分类专栏： DL.AI NLPS实验与作业文章标签：自然语言处理 NLP 人工智能

本文链接：https://blog.csdn.net/oldmao_2001/article/details/140428962

版权

DL.AI NLPS实验与作业专栏收录该内容

18 篇文章 0 订阅

订阅专栏

理论课：C1W2.Sentiment Analysis with Naïve Bayes

文章目录

导入包
Calculate the likelihoods for each tweet
Using Confidence Ellipses to interpret Naïve Bayes

理论课： C1W2.Sentiment Analysis with Naïve Bayes

导入包

在下面的练习中，将使用朴素贝叶斯特征对推文数据集进行可视化检查，重点理解对数似然比=一对可输入机器学习算法的数字特征。
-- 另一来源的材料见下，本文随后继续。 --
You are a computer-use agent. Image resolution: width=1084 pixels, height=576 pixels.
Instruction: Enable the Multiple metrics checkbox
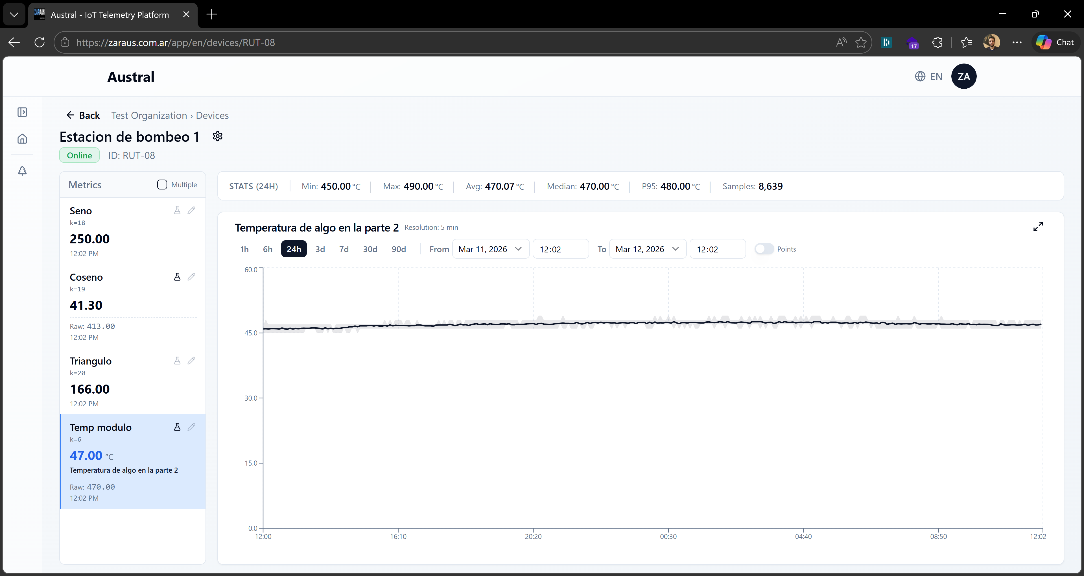pyautogui.click(x=162, y=184)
最后，将介绍置信度椭圆的概念，作为直观表示朴素贝叶斯模型的工具。

import numpy as np # Library for linear algebra and math utils
import pandas as pd # Dataframe library

import matplotlib.pyplot as plt # Library for plots
from utils import confidence_ellipse # Function to add confidence ellipses to charts

Calculate the likelihoods for each tweet

对于每条推文，我们都计算了该推文的正面可能性和负面可能性。下面给出可能性比率的分子和分母。
$\frac{P(tweet|pos)}{P(tweet|neg)} = log(P(tweet|pos)) - log(P(tweet|neg))$
$\sum_{i=0}^{n}{log P(W_i|pos)}$
$\sum_{i=0}^{n}{log P(W_i|neg)}$
以上公式对应的代码本次实验不做要求，但运行得到的结果放在：'bayes_features.csv’文件中。
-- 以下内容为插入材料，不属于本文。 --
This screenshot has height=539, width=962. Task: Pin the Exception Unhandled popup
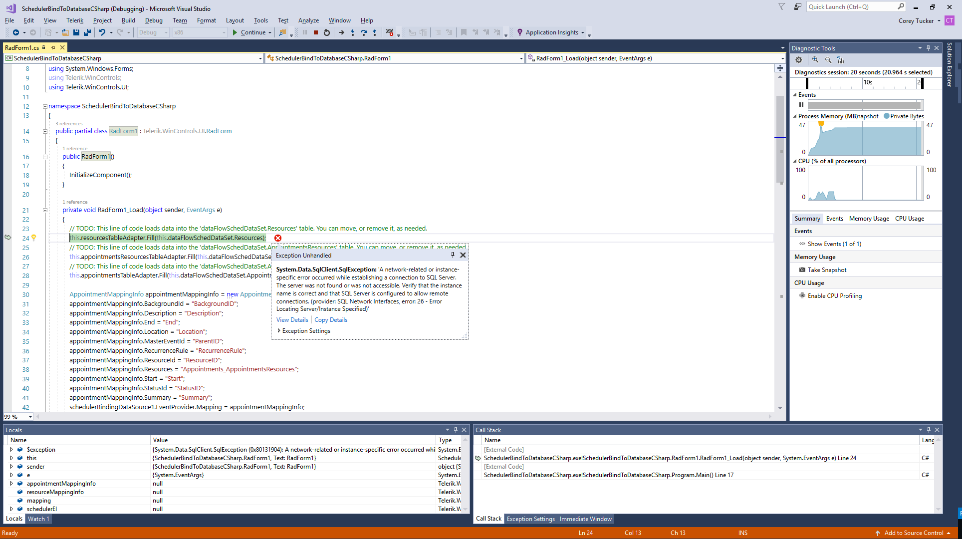click(453, 255)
data = pd.read_csv('./data/bayes_features.csv'); # Load the data from the csv file

data.head(5) # Print the first 5 tweets features. Each row represents a tweet

结果：
在这里插入图片描述
画图：

# Plot the samples using columns 1 and 2 of the matrix
fig, ax = plt.subplots(figsize = (8, 8)) #Create a new figure with a custom size

colors = ['red', 'green'] # Define a color palete
sentiments = ['negative', 'positive'] 

index = data.index

# Color base on sentiment
for sentiment in data.sentiment.unique():
    ix = index[data.sentiment == sentiment]
    ax.scatter(data.iloc[ix].positive, data.iloc[ix].negative, c=colors[int(sentiment)], s=0.1, marker='*', label=sentiments[int(sentiment)])

ax.legend(loc='best')    
    
# Custom limits for this chart
plt.xlim(-250,0)
plt.ylim(-250,0)

plt.xlabel("Positive") # x-axis label
plt.ylabel("Negative") # y-axis label
plt.show()

在这里插入图片描述

Using Confidence Ellipses to interpret Naïve Bayes

本节我们将使用置信度椭圆分析朴素贝叶斯的结果。

置信椭圆是可视化二维随机变量的一种方法。它比在直角坐标平面上绘制点更好，因为在大数据集上，点会严重重叠，从而掩盖数据的真实分布。置信度椭圆只需四个参数就能概括数据集的信息：

中心：中心：是属性的数值平均值。
高度和宽度：高度和宽度：与每个属性的方差有关。用户必须指定绘制椭圆所需的标准偏差量。
角度：与属性间的协方差有关。

参数 n_std 代表椭圆边界的标准差个数。请记住，对于正态随机分布来说

曲线下约 68% 的面积落在均值周围 1 个标准差的范围内。
约 95% 的曲线下面积在均值周围 2 个标准差以内。
约 99.7% 的曲线下面积在均值周围 3 个标准差以内。

在这里插入图片描述
下面代码将绘制2_std和3_std

# Plot the samples using columns 1 and 2 of the matrix
fig, ax = plt.subplots(figsize = (8, 8))

colors = ['red', 'green'] # Define a color palete
sentiments = ['negative', 'positive'] 
index = data.index

# Color base on sentiment
for sentiment in data.sentiment.unique():
    ix = index[data.sentiment == sentiment]
    ax.scatter(data.iloc[ix].positive, data.iloc[ix].negative, c=colors[int(sentiment)], s=0.1, marker='*', label=sentiments[int(sentiment)])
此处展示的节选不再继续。